To test Intel processors, we used the stand with the following configuration:

motherboard - FOXCONN Z68A-A;
chipset - Intel Z68 Express;
video card - NVIDIA GeForce GTX 590;
video driver - ForceWare 280.26;
memory - DDR3-1333;
memory size - 4 GB;
memory operation mode - dual-channel;
hard drive - WD1002FBYS;
operating system - Windows 7 Ultimate (64-bit).

Conclusion

In terms of cost, the AMD FX-8100 processor should be slightly more expensive than the Intel Core i5-2400 processor and slightly cheaper than the Intel Core i5-2500K processor, so its comparison with these processors is quite appropriate.

In addition, we recall that we used an ASUS G53SX laptop with an Intel Core i7-2630QM processor (base clock speed 2 GHz; maximum clock speed in Turbo Boost mode 2.9 GHz) in conjunction with the Intel HM65 Express chipset as a reference system in our testing. , 8 GB DDR3-1333 memory, as well as an NVIDIA GeForce GTX 560M discrete graphics card and a HITACHI HTS547564A9E384 (640 GB) hard drive.

So, if you look at the results of testing the eight-core AMD FX-8100 processor, you can only draw one conclusion: it didn’t work ( tab. 3). Well, AMD failed to make a high-performance, competitive processor. Eight AMD pseudo-cores outright lose to four true Intel cores. And it turns out that a desktop PC equipped with a powerful graphics card and an eight-core AMD FX-8100 processor is actually 16% weaker than a laptop based on a quad-core Intel processor. Probably, any comments in this case are simply meaningless.

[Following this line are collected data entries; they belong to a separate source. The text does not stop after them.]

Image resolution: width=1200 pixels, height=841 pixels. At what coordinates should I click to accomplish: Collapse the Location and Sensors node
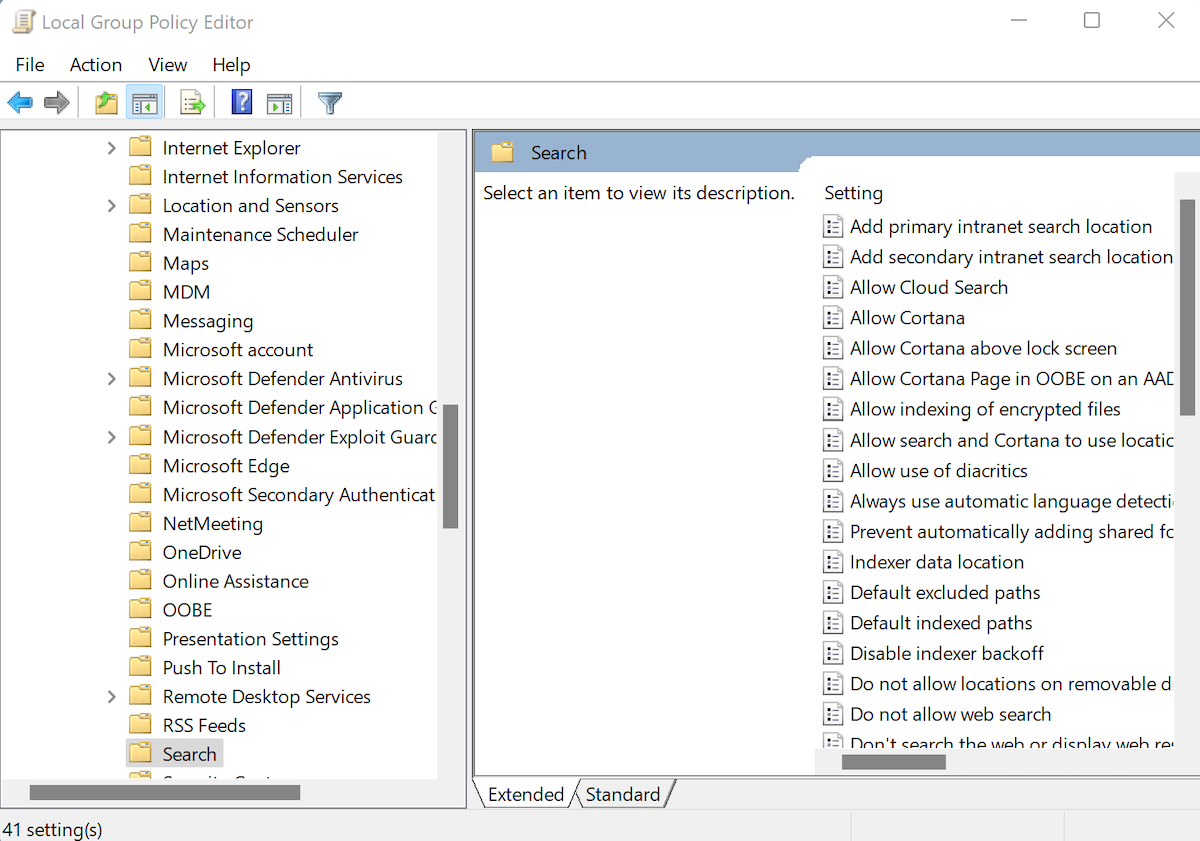click(111, 205)
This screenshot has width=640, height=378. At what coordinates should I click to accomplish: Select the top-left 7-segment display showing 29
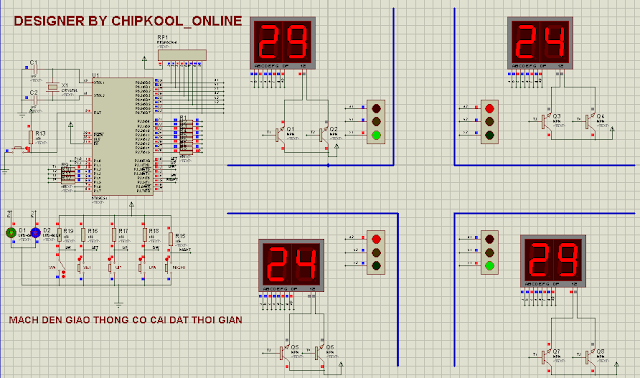click(x=283, y=43)
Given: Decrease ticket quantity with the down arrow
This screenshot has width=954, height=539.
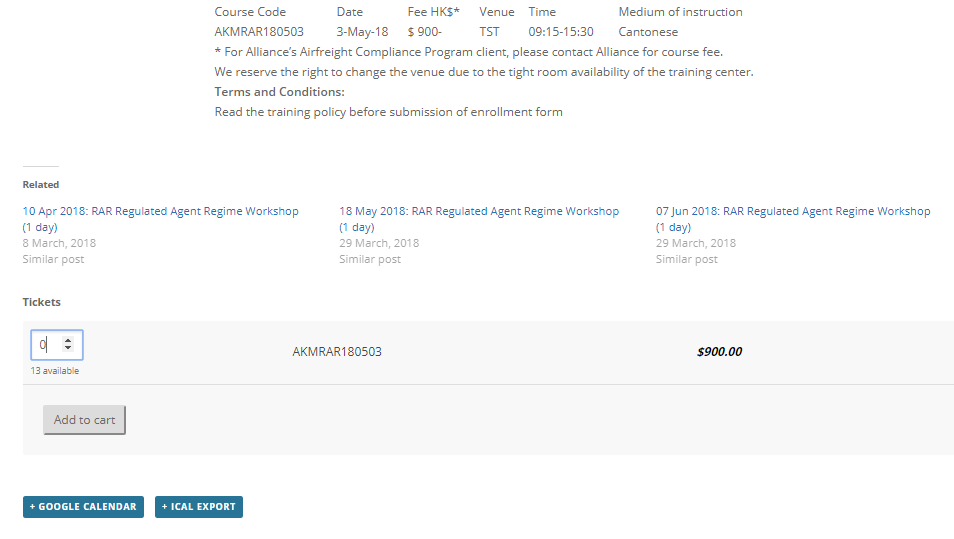Looking at the screenshot, I should (x=68, y=349).
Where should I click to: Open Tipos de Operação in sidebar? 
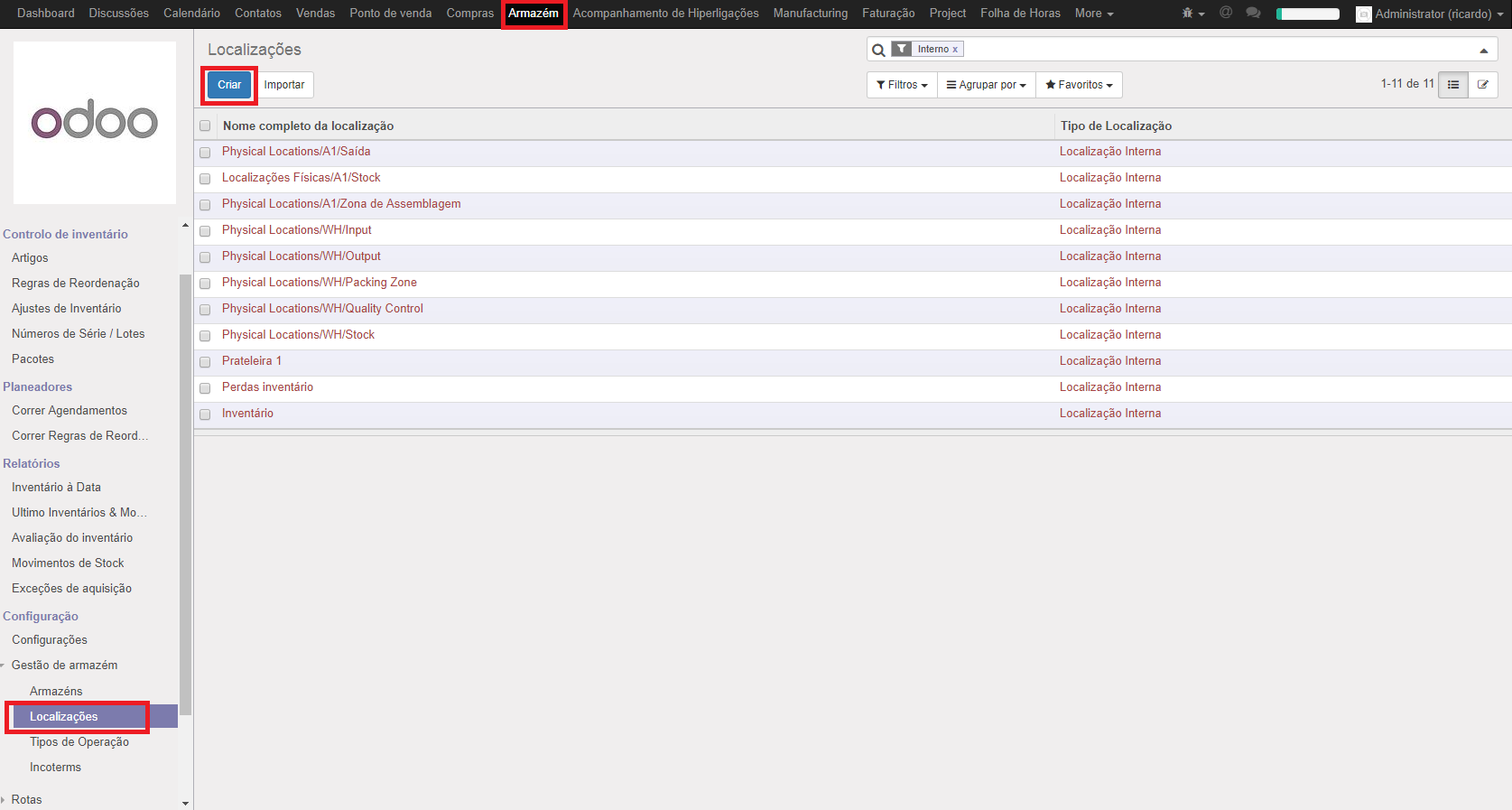pyautogui.click(x=79, y=742)
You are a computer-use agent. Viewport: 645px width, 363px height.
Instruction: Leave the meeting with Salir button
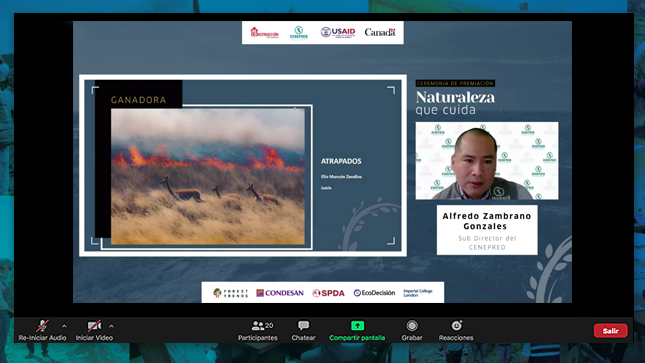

If we compare the AMD FX-8100 processor with the processors of the Sandy Bridge family, then the situation is as follows. It is inferior in performance to the Intel Core i7-2600K processor by as much as 54%, and Intel processors Core i5-2500K and Intel Core i5-2400 - 46% and 37% respectively.

In general, AMD has a rather strange trend: the company manages to make each next processor a little worse than the previous one. The only question is who needs such processors.

So, the AMD Bulldozer microarchitecture did not justify itself. And the saddest thing is that it turned out to be uncompetitive already at the time of its release, and in fact it will become the basis for AMD processors over the next few years. Well, we can only regret that we were deprived of the pleasure of watching an exciting duel between Intel and AMD.